### [Text provided]
........
That famed surf photographer LeRoy Grannis would have such a significant impact on surf culture in his lifetime was a matter of coincidence. When Grannis was 42, his doctor diagnosed him with stomach ulcers and recommended he take up a relaxing hobby. That was in 1959, the same year Gidget made its cinematic debut, and “inland America [was] lured to the beach,” as surf writer Andrea Gabbard wrote.
The popularity of surfing soared in the years Grannis honed his skills behind the lens – documenting surfing action and lifestyle in Southern California and the North Shore of Oahu. In the 60s and 70s, Grannis solidified his reputation as one of the era’s primary documentarians.
Over a century since he was born, Grannis’ work continues to stand the test of time for its composition and texture. And although his photos have been shown in galleries all over the world, he’s never had a solo exhibition. Until now.
Opening on Friday, the Long Beach Museum of Art will host the late photographer’s first solo show, which will remain open until April 21. The honor is long overdue.
........
Extend the passage about LeRoy Grannis's surf photography from its last sentence.
........
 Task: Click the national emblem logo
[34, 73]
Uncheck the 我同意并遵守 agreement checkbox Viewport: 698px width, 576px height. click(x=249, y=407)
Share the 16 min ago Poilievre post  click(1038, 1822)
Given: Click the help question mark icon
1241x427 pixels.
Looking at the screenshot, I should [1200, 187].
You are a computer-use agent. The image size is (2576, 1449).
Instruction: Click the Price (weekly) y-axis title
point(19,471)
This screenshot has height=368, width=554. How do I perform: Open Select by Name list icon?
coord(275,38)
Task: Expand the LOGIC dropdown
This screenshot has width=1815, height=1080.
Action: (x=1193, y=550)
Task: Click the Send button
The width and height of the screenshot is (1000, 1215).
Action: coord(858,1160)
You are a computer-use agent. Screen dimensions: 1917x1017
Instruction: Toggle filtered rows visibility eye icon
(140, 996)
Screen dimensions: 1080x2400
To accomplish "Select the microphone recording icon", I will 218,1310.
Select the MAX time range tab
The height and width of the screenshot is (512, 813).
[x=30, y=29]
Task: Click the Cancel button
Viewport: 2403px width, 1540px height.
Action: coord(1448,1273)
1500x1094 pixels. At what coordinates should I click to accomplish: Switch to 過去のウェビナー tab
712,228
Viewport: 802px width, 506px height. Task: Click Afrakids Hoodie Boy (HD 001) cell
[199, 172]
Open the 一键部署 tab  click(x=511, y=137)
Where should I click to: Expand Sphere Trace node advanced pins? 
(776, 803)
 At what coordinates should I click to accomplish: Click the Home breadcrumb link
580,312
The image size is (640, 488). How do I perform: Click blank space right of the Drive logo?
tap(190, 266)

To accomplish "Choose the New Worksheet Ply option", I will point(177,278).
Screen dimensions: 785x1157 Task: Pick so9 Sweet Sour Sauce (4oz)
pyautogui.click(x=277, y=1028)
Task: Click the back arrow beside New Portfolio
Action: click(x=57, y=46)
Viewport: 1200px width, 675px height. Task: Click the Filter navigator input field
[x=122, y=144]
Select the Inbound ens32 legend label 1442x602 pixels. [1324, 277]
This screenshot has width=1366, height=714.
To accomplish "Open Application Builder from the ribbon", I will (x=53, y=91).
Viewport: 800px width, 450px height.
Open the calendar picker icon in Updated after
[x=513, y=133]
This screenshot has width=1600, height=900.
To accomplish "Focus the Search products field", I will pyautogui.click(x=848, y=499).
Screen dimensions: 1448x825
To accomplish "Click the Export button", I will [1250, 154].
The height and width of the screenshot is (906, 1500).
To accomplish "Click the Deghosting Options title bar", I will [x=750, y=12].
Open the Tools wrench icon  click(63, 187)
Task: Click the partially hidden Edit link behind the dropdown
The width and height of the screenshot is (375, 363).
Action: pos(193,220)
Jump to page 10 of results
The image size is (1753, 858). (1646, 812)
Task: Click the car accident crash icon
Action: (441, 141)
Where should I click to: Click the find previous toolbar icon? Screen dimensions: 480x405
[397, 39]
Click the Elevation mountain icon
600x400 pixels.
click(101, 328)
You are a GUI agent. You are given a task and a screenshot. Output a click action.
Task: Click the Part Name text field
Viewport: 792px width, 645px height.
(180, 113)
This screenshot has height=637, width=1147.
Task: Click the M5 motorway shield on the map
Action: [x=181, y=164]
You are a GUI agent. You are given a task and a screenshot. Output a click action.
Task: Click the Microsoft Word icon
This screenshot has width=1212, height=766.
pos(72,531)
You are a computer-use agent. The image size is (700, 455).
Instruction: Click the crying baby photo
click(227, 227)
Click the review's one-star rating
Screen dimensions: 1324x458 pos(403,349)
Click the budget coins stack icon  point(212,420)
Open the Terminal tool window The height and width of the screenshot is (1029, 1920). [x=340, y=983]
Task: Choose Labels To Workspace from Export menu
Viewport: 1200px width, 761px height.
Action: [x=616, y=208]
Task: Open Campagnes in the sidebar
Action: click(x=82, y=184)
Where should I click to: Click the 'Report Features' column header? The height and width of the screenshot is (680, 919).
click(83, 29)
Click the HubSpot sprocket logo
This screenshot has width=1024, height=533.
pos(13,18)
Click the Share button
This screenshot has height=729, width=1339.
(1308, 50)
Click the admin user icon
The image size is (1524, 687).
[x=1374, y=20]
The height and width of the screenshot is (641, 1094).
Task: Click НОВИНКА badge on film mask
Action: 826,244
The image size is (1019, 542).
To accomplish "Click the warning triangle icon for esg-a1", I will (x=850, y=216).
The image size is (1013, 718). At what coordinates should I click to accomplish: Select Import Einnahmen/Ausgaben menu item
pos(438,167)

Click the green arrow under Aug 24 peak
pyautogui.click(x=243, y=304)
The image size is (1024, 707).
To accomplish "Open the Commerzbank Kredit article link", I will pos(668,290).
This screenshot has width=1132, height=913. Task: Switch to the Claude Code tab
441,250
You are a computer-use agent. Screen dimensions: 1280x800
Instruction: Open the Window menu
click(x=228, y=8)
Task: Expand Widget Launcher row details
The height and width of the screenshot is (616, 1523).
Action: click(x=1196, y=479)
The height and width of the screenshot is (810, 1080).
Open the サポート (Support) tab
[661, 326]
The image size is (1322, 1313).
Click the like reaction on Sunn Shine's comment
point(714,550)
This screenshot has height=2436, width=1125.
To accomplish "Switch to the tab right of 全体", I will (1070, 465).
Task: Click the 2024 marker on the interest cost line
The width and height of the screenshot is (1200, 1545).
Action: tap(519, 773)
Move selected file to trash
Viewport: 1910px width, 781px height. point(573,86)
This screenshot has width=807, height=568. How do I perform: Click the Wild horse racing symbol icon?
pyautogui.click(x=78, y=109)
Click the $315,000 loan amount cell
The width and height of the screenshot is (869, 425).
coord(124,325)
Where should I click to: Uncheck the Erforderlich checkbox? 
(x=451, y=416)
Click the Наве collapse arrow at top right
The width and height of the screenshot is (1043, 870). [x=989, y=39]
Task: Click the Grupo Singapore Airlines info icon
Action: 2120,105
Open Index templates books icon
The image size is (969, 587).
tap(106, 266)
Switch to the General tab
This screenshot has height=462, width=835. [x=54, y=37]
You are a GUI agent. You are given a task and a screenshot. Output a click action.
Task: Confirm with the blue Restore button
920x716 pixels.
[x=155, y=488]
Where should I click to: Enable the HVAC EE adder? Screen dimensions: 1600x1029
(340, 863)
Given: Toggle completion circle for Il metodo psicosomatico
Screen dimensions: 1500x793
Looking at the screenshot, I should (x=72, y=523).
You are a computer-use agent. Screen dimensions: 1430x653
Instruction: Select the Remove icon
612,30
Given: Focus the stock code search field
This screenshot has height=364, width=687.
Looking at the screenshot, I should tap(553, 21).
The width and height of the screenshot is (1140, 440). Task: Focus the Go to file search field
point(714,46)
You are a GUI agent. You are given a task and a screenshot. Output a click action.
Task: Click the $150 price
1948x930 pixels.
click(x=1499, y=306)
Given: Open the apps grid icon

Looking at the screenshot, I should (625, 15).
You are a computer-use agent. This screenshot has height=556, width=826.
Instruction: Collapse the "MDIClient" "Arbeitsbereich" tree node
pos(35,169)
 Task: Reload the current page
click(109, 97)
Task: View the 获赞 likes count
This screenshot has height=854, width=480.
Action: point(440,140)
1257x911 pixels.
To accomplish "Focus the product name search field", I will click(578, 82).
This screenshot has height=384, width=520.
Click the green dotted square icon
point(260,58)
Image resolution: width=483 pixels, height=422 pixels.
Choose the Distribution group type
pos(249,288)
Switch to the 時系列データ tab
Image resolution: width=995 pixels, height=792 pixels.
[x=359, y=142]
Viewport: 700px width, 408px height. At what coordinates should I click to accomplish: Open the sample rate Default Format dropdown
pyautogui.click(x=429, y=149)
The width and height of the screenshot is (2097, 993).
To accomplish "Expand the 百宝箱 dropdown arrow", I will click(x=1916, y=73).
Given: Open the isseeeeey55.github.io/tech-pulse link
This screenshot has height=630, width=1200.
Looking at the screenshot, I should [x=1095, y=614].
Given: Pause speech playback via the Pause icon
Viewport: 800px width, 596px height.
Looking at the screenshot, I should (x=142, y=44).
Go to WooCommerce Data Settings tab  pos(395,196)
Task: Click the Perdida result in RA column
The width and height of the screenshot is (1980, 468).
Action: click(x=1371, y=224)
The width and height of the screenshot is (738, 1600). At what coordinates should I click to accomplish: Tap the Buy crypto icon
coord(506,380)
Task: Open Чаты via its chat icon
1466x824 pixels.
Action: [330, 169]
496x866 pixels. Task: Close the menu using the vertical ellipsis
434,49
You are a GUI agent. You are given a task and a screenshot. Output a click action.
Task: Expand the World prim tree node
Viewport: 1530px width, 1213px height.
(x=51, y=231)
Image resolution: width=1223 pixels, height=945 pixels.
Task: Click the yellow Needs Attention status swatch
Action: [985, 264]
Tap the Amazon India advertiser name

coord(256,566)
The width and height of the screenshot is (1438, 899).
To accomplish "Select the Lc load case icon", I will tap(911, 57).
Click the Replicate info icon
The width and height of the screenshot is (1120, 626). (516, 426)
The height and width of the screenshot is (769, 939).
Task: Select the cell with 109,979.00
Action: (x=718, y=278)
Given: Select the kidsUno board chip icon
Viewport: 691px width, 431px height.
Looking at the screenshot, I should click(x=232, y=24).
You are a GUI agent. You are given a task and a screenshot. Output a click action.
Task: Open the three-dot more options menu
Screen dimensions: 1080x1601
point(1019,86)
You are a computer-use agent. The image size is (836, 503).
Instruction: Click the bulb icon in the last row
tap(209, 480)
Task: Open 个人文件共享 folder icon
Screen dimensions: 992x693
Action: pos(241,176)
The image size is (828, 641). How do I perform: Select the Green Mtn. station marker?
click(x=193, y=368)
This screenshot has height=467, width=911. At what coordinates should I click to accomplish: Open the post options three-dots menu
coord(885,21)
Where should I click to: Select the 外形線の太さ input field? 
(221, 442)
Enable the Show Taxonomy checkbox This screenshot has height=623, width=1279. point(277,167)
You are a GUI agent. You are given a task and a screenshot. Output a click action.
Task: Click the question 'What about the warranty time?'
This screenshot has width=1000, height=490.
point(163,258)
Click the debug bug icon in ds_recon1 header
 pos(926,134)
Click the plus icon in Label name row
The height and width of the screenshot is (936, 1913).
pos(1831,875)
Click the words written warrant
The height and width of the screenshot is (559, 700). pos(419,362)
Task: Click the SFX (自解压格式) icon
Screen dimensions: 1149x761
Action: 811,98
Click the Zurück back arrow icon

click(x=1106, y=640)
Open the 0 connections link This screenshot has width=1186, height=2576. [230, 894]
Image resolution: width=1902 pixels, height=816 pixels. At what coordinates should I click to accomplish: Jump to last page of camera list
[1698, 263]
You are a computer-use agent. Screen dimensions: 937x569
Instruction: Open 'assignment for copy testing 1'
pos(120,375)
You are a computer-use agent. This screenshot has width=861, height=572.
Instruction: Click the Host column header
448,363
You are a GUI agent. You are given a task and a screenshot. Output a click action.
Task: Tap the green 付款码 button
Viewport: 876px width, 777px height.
........
### [Response to this exercise]
We recommend you slide through the gallery above for a quick preview of Grannis’ work, but we also know that it’s one thing to see his photos on a computer or phone screen and it’s quite another to see them in print.
Here are the details per the Long Beach Museum of Art:
“Cult to Culture: Photographs by LeRoy Grannis is the first West Coast museum presentation of the [Grannis’] work. Organized by the Long Beach Museum of Art, the exhibition explores Grannis’ mastery in the medium and his ability to capture iconic images that played a profound role in shaping the world of surfing during its golden age of the 1960s and the ‘70s.”